En 1966, Paul McCartney écrit « Woman » pour Peter and Gordon sous le pseudonyme de Bernard Webb. Un test malin pour prouver que la qualité d’une chanson peut triompher sans la signature Lennon–McCartney. L’histoire d’un pari audacieux devenu succès international.
Au mitan des sixties, quand The Beatles multiplient les innovations et les numéros 1, Paul McCartney décide de tenter une expérience aussi espiègle que risquée : offrir une chanson à des amis, Peter and Gordon, tout en masquant qu’il en est l’auteur. L’objectif ? Tester si une composition pouvait vivre par elle‑même, sans l’aura du crédit Lennon–McCartney. La chanson s’appelle « Woman », paraît en janvier 1966 aux États‑Unis (puis en février au Royaume‑Uni), et elle est signée d’un mystérieux « Bernard Webb » – parfois « A. Smith » sur certains pressages américains. La manœuvre tiendra quelques semaines avant d’être éventée, mais elle laissera une trace singulière dans la galaxie Beatles : un rare cas où McCartney prend ses distances avec son propre nom pour interroger le poids du branding dans le succès pop.
Sommaire
- L’écosystème Epstein : quand les Beatles écrivent aussi pour les autres
- Pourquoi « Bernard Webb » ? La logique d’un alias
- Écriture et enregistrement : une ballade de fin d’année
- Une couverture qui se fissure vite
- Accueil public : des classements honorables
- Ce que raconte « Woman » : écriture, musique, interprétation
- Peter and Gordon avant « Woman » : une trajectoire liée à McCartney
- Une expérience à replacer dans la « cartographie » McCartney
- Le rôle de l’édition : Northern Songs, indice décisif
- Les mots de la critique : une élégance « baroque »
- Aux confins du secret : l’instant Hullabaloo
- Ce que l’expérience dit des sixties
- Après « Woman » : un duo qui rebondit
- Une parenthèse révélatrice dans l’œuvre de Paul McCartney
- Verdict : une fausse moustache pour une vraie chanson
- Repères
L’écosystème Epstein : quand les Beatles écrivent aussi pour les autres
Dès 1963, le manager Brian Epstein comprend qu’il tient, avec John Lennon et Paul McCartney, une machine à chansons. Outre les disques des Beatles, il alimente les artistes de son écurie – Cilla Black, Billy J. Kramer and the Dakotas, The Fourmost – avec des titres taillés pour eux. Dans cette logique, Lennon et McCartney signent des succès pour d’autres, et pas seulement pour le cercle Epstein : on pense au premier hit des Rolling Stones, « I Wanna Be Your Man » (1963), offert à Mick Jagger et Keith Richards avant que les Beatles n’en proposent leur propre version. Quelques années plus tard, McCartney donnera « Come and Get It » à Badfinger, déclenchant la carrière internationale du groupe sur Apple Records.

Série d'exercices:
1. Répondez aux questions suivantes à partir du texte sur « Woman » :
(a) En quel mois et en quelle année la chanson paraît-elle aux États-Unis ?
(b) Quel nom d'auteur figure sur certains pressages américains ?
(c) À quel groupe McCartney donne-t-il « Come and Get It » ?
2. Convertissez en CSV à deux colonnes, requete et reponse, le listing compris entre la ligne contenant « Viewport: 494px width, 508px height. » et la ligne contenant « pos(21,154) », ces deux lignes incluses. Placez sur chaque ligne un texte et sa réponse, chacun dans un champ entre guillemets, avec les sauts de ligne remplacés par des espaces.

Données de travail:

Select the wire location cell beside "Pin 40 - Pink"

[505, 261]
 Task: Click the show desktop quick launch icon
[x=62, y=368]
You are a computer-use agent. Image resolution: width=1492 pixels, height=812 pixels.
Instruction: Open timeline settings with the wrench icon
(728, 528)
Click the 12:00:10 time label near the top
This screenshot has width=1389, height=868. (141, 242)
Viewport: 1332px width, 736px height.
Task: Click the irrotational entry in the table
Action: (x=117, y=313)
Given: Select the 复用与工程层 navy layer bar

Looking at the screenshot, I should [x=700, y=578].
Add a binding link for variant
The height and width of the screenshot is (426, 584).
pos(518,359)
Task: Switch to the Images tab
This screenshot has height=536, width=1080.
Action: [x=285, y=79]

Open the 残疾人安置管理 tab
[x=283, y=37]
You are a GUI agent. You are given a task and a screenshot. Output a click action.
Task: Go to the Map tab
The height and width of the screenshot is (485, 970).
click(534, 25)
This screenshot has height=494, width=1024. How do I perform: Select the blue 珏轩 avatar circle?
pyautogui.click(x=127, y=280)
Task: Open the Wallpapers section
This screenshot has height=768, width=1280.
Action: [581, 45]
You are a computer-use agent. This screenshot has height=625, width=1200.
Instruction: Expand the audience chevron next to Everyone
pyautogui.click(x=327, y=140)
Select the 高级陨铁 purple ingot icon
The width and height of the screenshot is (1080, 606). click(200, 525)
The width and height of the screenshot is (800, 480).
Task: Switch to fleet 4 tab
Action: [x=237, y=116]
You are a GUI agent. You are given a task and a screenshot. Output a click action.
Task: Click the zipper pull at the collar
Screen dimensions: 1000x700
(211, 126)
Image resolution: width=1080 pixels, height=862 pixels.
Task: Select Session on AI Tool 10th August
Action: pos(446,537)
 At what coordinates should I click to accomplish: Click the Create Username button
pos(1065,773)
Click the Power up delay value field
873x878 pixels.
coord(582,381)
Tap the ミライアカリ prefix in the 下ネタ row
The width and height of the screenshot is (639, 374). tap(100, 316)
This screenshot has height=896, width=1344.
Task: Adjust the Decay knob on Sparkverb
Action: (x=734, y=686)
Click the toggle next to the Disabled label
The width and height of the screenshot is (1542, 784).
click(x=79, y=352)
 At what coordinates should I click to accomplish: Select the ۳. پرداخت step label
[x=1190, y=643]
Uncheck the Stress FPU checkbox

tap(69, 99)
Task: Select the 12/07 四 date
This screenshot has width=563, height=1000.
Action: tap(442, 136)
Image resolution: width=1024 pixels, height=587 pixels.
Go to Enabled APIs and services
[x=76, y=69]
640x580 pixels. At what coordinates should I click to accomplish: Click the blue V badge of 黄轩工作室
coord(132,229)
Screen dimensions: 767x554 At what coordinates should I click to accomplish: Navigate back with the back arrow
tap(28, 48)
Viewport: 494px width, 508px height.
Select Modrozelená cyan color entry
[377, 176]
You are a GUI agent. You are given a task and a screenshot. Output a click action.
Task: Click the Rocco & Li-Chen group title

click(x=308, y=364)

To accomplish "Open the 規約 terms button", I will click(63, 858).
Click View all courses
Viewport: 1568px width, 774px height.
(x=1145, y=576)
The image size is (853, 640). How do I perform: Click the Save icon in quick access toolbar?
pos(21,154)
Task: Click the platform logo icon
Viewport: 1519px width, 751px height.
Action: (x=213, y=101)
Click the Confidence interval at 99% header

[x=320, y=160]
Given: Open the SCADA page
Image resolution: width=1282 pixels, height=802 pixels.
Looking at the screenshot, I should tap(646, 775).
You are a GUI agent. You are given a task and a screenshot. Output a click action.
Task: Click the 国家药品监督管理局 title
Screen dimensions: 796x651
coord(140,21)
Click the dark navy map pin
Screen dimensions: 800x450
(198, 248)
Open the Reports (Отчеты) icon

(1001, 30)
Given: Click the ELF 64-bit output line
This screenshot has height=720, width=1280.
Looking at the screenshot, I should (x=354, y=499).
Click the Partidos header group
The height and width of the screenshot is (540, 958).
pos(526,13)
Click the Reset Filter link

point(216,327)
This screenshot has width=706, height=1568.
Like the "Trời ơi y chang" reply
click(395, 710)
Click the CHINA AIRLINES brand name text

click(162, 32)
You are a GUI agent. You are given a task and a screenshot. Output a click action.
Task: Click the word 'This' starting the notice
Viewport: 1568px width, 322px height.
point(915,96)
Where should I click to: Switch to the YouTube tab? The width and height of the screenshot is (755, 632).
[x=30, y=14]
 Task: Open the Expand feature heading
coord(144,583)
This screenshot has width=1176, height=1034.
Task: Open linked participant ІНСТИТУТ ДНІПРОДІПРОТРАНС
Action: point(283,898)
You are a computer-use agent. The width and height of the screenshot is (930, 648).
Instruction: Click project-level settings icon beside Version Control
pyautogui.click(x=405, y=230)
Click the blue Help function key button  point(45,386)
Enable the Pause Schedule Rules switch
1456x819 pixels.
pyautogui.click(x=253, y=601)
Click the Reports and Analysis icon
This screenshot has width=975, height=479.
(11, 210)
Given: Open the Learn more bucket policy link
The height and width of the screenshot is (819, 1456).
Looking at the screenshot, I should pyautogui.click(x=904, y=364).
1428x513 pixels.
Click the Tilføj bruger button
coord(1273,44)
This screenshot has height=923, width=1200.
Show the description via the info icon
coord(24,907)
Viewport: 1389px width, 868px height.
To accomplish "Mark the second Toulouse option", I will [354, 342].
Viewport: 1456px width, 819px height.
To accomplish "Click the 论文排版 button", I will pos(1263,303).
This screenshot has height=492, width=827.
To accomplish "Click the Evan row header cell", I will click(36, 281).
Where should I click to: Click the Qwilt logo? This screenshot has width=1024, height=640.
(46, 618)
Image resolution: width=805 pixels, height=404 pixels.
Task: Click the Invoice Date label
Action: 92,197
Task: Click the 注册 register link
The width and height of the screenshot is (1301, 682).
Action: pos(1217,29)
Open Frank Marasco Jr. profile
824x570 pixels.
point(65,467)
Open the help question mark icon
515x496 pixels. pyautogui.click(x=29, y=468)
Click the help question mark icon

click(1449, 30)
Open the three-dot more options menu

Réponses ci-dessous:
1.
(a) En janvier 1966.
(b) « A. Smith ».
(c) À Badfinger.

2.
requete,reponse
"Viewport: 494px width, 508px height. Select Modrozelená cyan color entry","[377, 176]"
"You are a GUI agent. You are given a task and a screenshot. Output a click action. Task: Click the Rocco & Li-Chen group title","click(x=308, y=364)"
"To accomplish ""Open the 規約 terms button"",","I will click(63, 858)."
"Click View all courses Viewport: 1568px width, 774px height.","(x=1145, y=576)"
"The image size is (853, 640). How do I perform: Click the Save icon in quick access toolbar?","pos(21,154)"